MNE実行とdSPM

SEFのデータを使ってみます。

hns_megを起動し、SEFのFIFFデータを読み込み、 evokedを選択してSEFの脳磁図データを保存、covarianceを選択して-0.05〜0.4秒のデータの分散行列を保存します。

保存した2つのFIFファイルを、CentOSのデスクトップのakiraフォルダにコピーします。

terminalを開き、
cshと入力し、
setenv SUBJECT akiraとタイプし、
cd $SUBJECTS_DIR/$SUBJECTと入力します。

$MNE_ROOT/mne_prepare.cshと入力します。

実行中。時間がかかります。

Fine segmentationの辺り、時間かかってます。

終了後、mne_analyzeと入力します。

mne_analyzeの画面が表示されます。

File→Load Digitizer data...を選択します。

SEF.fifを選択し、OKボタンを押します。

File→Load Surface...を選択します。

inflatedを選択し、OKボタンを押します。

View→Show Viewerを選択します。

Options..ボタンを押し、Left hemiとRight hemiのチェックをOFFにし、 Scalp、Transparent、Digitizer dataのチェックをONにし、Doneボタンを押します。

Adjust→Coordinate alignment...を選択します。

LAPをクリックし、Viewer上で左耳介の基準点付近をクリックします。

NAS、RAPもクリックして基準点座標を取得し、Align using fiducialsボタンをクリックします。

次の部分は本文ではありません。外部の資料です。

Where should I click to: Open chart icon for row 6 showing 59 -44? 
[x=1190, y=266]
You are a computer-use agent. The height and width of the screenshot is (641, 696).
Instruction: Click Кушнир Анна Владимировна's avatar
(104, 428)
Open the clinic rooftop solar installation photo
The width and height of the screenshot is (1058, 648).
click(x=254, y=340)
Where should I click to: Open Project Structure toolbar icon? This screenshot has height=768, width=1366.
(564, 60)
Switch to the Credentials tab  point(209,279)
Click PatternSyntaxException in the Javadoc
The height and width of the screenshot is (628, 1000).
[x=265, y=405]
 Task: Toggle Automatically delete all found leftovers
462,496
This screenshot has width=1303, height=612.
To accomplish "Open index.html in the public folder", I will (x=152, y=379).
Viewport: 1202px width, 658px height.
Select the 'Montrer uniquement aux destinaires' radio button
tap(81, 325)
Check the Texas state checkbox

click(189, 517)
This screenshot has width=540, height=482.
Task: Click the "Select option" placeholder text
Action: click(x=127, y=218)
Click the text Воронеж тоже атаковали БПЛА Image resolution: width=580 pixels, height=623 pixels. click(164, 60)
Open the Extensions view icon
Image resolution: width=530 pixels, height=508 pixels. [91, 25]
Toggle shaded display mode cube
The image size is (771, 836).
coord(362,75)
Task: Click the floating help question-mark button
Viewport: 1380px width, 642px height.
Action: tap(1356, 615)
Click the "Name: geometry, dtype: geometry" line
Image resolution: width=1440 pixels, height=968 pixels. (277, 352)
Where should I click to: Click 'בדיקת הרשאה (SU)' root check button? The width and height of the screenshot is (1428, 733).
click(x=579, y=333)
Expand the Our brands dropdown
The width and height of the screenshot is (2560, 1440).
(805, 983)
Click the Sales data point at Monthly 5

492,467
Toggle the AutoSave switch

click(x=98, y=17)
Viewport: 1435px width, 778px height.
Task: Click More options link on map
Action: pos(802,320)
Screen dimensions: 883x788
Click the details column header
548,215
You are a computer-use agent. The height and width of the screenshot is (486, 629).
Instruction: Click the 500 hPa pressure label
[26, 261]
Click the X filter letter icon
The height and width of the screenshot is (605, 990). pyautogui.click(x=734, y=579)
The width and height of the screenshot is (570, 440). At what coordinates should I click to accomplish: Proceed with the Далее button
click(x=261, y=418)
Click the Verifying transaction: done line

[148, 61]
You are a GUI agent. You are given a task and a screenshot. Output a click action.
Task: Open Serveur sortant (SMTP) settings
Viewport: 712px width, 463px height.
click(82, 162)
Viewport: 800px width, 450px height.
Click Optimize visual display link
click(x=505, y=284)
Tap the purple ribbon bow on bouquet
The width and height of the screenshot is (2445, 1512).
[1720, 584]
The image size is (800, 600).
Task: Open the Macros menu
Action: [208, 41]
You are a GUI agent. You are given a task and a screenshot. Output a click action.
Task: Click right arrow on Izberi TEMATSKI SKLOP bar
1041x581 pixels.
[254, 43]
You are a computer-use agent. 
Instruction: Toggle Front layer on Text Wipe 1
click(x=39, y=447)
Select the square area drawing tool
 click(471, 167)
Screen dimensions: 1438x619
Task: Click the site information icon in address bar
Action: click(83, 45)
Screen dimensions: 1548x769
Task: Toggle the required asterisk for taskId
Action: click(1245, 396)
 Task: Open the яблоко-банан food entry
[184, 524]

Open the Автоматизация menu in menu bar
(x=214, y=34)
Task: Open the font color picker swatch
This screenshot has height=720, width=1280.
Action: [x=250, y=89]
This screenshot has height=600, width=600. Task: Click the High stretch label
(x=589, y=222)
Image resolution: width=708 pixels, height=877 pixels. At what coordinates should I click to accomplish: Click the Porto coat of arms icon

stepを100回にし、Try to keep nasion in placeのチェックをOFFにし、ICP alignボタンを押します。

微調整中。

終了後、角度を90にして、三次元画像を回転させ、▼やLやRボタンを押してさらに微調整します。
納得できればSave defaultとSave MRI setを押した後、Doneボタンを押します。

Doneを押すと基準点、HPI、Digitized点の座標は座標合わせ前に戻ります。
File→Quitを選択してmne_analyzeを終了する。

cd $SUBJECTS_DIR/$SUBJECTとし、
mne_do_forward_solution --meas SEF.fif --megonlyで順問題を解きます。

mne_do_inverse_operator --fwd SEF-7-fwd.fif で逆問題を解きます。

mne_analyzeでmne_analyzeを起動します。

File→Openを選択します。

FilesはSEF.fifを、inverse operatorはSEF-7-meg-inv.fifを選択し、OKボタンを押します。

画像が表示されます。

Adjust→Estimates...を選択します。

MNE preferenceのColor scaleを適当に設定し、左上の頂点付近をクリックするとSEFの20msのdSPMの電流解が表示されます。

File→Load Surface...を選択します。

pialを選択し、OKボタンを押します。

Applyボタンを押します。

Bボタンを押して、30として▼ボタンを押します。